More specifically, FIGS. 6A and 6B may relate to a new transaction has been entered into the platform and is currently under review. The difference between this transaction and the previous transaction in FIGS. 5A and 5B may be that the proposed method does not trust this transaction—it has not seen similar transactions previously. The reviewer in this case may be aware that this transaction does not contain errors and is a common year-end transaction. In such a case they can select “New Transaction Type,” which may inform the method that this is a trusted transaction with a specific transaction type (e.g., “year end . . . .”).


In the following year, if this type of transaction is received, the system may detect this using the transaction classifier and may provide the “Transaction Trust” in green. Although it is still considered a statistical outlier, it may be trusted as the transaction type is known. This is a major step compared to other purely outlier based methodologies as the proposed method uses all the available transaction, smart rule, and labeled information to make decisions. Here, however, the reviewer has selected the “Transaction Trust” to investigate why the proposed method has defined this transaction of having a low trust (e.g., red color). This transitions them to a new panel in which all the fields of the transaction that look suspicious are indicated.


The system may provide several recommendations on potential fixes that the reviewer can use to increase the trust of the transaction. Additionally or alternatively, the reviewer can also view any similar transactions if so desired. In the depicted example, the reviewer has selected the “Recommended Fix 4” as there was a coding issue that is resolved using this recommendation.


The systems and methods presented herein may have several advantages. The system may be able to learn from all available domain knowledge contained in any accounting software (e.g. transactional data, labeled transactional data, financial controls, accounting rules, or any subset of these). The method may then be used for transaction classification, outlier/novelty detection, and/or adaptive accounting rule generation. All of these may be unique to each business. As a first-in-class method, the method may be used for generating entirely new paradigms for how controllers and reviewers interact with their accounting software to increase both trust of their transactions and improve the overall consistency of their accounting software. A major advantage of the method may be that it can continuously adapt to the organization's business activity as it utilizes both the transactional data and associated controls to provide recommendations. As new rules and transactions are added (either manually or from recommendations), they can provide the basis for learning new rules to increase transaction consistency. In this manner, the method may continue to improve the operation of the accounting software.

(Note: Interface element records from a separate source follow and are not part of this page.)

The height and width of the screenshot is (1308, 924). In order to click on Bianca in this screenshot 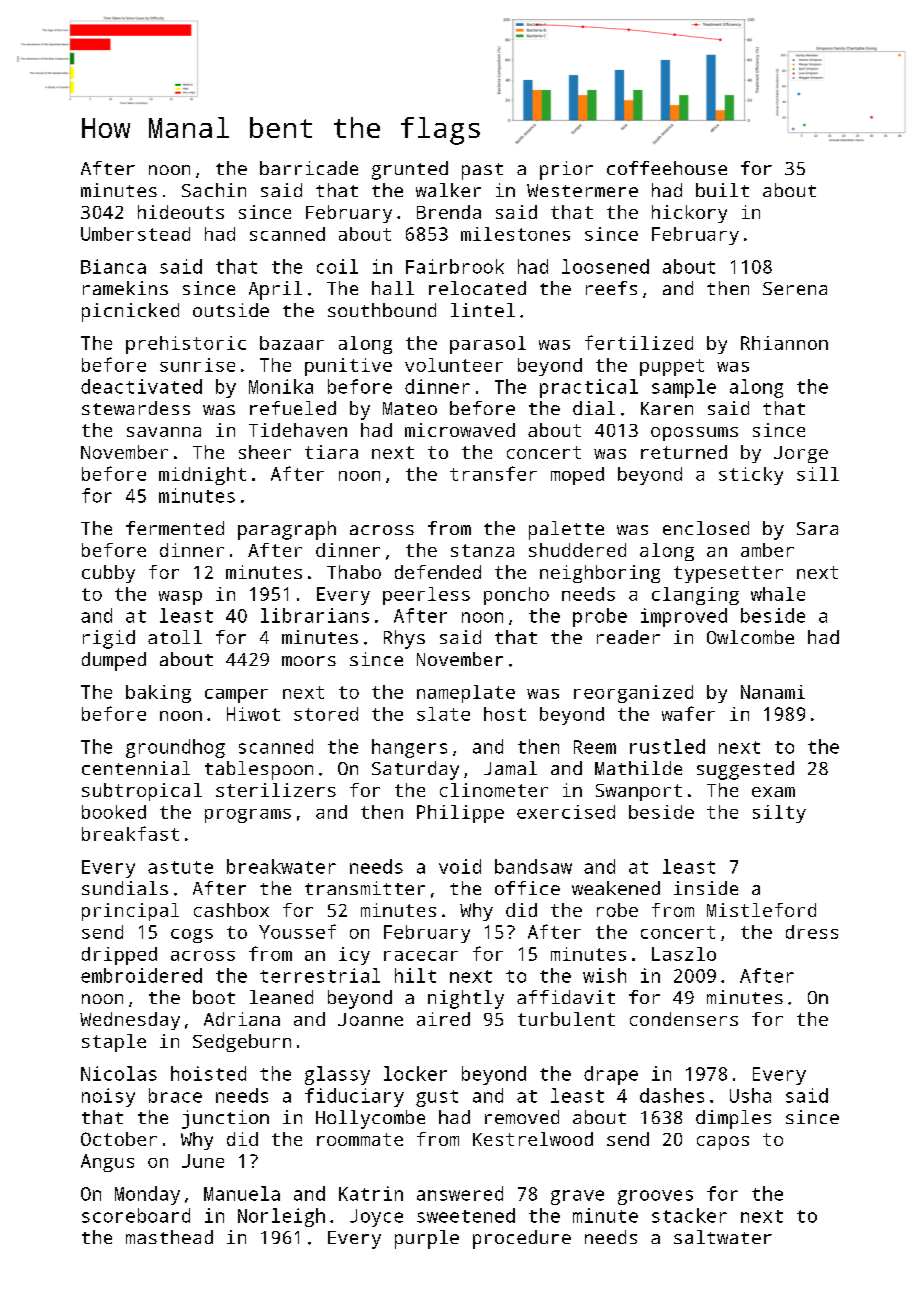, I will do `click(113, 266)`.
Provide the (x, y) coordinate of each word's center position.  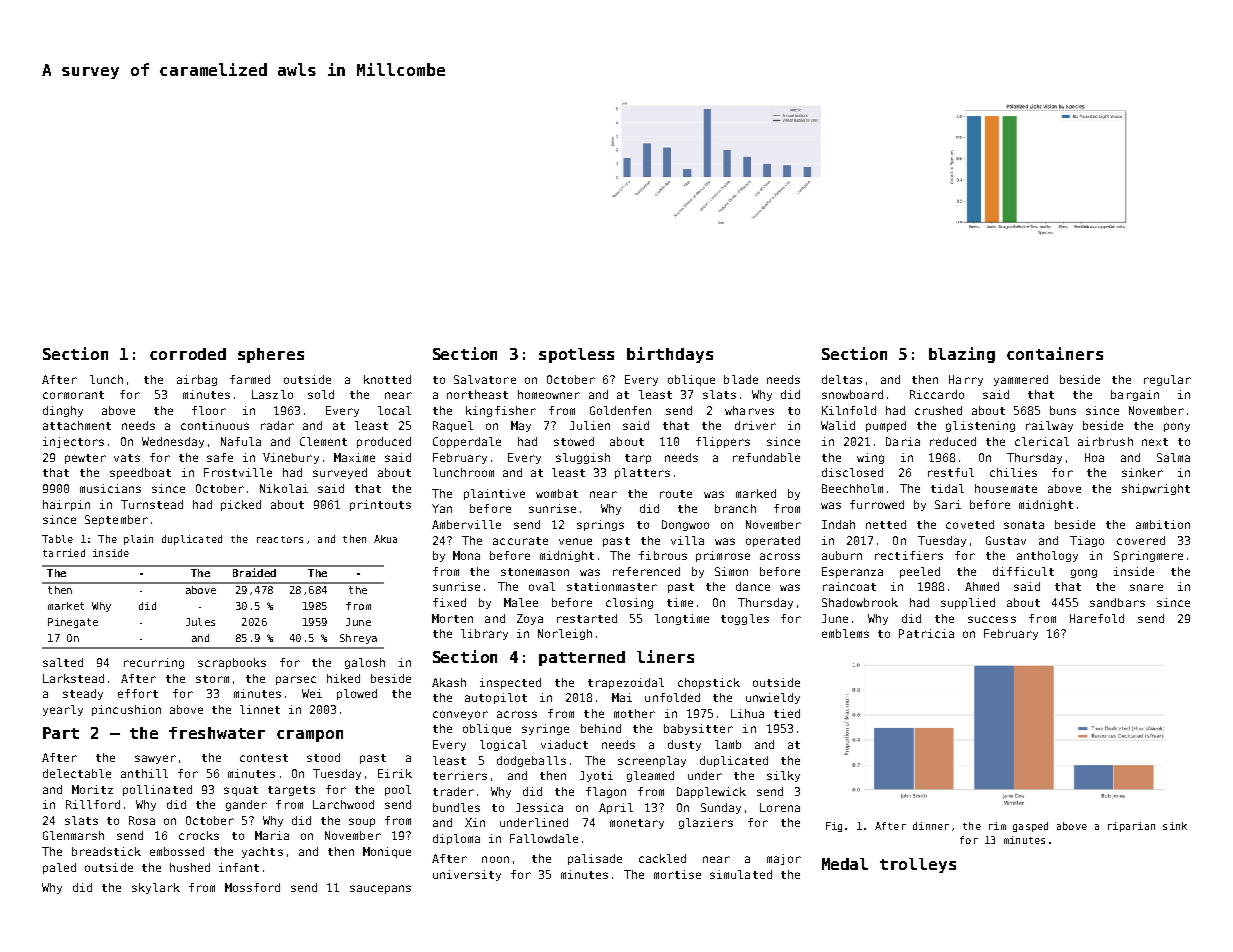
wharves (749, 410)
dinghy (63, 411)
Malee (521, 602)
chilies (1013, 472)
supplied (968, 603)
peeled (920, 572)
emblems (845, 633)
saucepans (380, 889)
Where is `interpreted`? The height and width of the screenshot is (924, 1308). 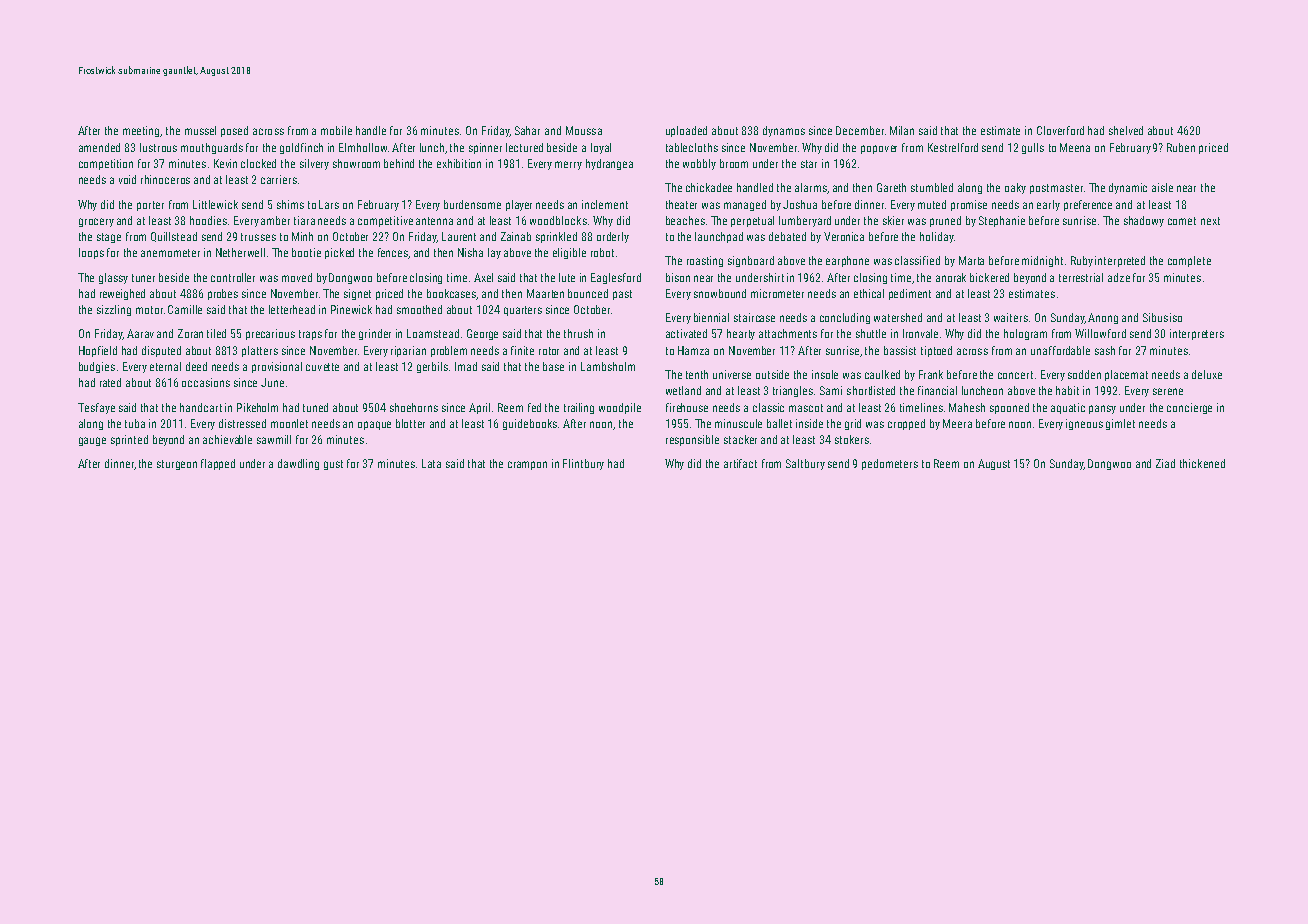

The method may be used in any setting in which quantitative financial transactions are present. It may have particular utility in settings in which, in addition, financial controls and accounting rules are also present. It may allow automated generation of new rule recommendations based on each business's unique transaction patterns. Use cases include detection of transactional abnormalities in the General Ledger, Accounts Payable, Accounts Receivable, etc., and automated construction of associated accounting rules to improve the consistency of transactions in these respective ledgers.


The present system and method have been described in particular detail with respect to possible embodiments. Those of skill in the art will appreciate that the system and method may be practiced in other embodiments. First, the particular naming of the components, capitalization of terms, the attributes, data structures, or any other programming or structural aspect is not mandatory or significant, and the mechanisms and/or features may have different names, formats, or protocols. Further, the system may be implemented via a combination of hardware and software, or entirely in hardware elements, or entirely in software elements. Also, the particular division of functionality between the various system components described herein is merely exemplary, and not mandatory; functions performed by a single system component may instead be performed by multiple components, and functions performed by multiple components may instead be performed by a single component.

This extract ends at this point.